The plant maker has written to UK employees today to advise that the staff roles are under threat at its 10 plants in Staffordshire, Derbyshire and Wrexham.
Around 500 agency employees are also being released from the business.
JCB CEO Graeme Macdonald today said the decision to restructure JCB’s business had been extremely tough but that the company “had no choice but to take difficult decisions to adapt to this new economic reality”.
“In 2020 we had planned to sell and produce over 100,000 machines. With so much global uncertainty, that figure right now is looking more like 50,000 machines,” he said.

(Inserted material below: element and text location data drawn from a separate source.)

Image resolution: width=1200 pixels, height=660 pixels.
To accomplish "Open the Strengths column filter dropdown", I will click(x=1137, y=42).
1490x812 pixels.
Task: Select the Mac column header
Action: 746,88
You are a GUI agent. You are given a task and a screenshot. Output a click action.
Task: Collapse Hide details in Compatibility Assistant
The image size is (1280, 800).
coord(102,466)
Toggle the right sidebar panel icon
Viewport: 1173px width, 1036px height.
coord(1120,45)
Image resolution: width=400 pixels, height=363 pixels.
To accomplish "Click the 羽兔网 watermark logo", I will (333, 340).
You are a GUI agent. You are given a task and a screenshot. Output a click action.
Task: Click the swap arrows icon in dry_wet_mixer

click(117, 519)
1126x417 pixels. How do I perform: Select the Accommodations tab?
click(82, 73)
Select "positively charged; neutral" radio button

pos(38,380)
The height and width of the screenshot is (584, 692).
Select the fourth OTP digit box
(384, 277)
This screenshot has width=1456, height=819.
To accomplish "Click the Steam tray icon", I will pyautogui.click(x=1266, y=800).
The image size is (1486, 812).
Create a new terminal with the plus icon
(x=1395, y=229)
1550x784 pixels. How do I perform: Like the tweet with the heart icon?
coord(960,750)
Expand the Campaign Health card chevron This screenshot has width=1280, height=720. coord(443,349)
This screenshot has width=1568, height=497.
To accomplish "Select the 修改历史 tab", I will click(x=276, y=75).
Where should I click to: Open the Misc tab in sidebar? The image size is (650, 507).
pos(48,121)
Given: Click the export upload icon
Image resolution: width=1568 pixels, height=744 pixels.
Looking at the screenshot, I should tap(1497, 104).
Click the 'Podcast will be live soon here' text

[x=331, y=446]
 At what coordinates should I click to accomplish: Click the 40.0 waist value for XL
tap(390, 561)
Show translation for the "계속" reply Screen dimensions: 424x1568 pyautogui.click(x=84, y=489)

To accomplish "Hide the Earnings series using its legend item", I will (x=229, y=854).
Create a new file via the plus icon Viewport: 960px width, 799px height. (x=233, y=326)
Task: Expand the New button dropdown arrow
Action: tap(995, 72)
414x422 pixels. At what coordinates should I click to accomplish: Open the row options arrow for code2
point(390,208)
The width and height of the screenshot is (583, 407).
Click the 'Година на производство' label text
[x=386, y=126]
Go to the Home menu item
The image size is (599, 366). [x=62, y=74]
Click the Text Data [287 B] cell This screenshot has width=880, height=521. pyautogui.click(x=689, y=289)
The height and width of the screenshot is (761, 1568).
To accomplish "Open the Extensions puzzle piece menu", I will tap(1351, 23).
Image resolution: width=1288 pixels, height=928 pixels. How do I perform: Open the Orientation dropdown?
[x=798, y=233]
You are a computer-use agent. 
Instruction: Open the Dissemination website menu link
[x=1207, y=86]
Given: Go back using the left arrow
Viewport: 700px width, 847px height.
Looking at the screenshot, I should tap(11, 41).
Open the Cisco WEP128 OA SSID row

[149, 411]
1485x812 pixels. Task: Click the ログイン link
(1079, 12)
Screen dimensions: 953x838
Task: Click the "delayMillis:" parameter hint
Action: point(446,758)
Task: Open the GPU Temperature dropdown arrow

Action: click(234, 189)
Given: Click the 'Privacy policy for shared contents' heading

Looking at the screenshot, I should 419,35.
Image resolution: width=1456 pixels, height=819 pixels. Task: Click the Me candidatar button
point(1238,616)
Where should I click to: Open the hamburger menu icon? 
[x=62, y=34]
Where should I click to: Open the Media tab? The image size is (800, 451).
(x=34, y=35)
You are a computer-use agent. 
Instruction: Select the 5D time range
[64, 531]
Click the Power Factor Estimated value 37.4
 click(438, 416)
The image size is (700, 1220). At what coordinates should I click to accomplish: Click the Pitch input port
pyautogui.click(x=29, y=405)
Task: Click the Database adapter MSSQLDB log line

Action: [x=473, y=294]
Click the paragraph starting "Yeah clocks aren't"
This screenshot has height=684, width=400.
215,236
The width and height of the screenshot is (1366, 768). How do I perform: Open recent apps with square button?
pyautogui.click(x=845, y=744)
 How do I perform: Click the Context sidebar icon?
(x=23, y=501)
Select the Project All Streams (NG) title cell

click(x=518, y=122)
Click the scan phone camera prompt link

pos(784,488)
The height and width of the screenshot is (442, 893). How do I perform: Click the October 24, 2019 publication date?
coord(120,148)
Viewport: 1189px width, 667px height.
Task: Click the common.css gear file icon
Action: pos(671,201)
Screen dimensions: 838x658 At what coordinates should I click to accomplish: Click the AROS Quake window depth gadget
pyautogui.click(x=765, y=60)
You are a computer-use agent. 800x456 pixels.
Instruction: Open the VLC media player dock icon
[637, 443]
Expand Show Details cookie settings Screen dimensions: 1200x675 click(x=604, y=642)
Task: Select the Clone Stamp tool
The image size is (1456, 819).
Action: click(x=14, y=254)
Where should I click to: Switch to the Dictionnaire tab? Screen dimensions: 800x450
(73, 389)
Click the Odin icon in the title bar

“In the UK, around 85% of everything we manufacture is exported and our UK factories will now produce machines at half the rate we had planned just a few months ago.
“No business could have anticipated the scale of the COVID-19 crisis and its economic consequences. JCB has had to act quickly for the long-term survival of the business, which has been at the heart of our decision-making throughout this difficult period.”
JCB currently employs around 6,700 people in the UK, including agency employees.
A 45-day consultation over the proposed JCB job losses will begin on Monday, when discussions with staff representatives will start.
The vast majority of JCB’s employees are currently furloughed until the end of May after production at UK factories stopped in March in the wake of the COVID-19 crisis.
Macdonald added: “The Government’s taxpayer-funded Job Retention Scheme, which was a temporary measure that has seen most UK employees furloughed since the beginning of April, was never going to be capable of sustaining employment at companies having to face such reduced levels of demand.”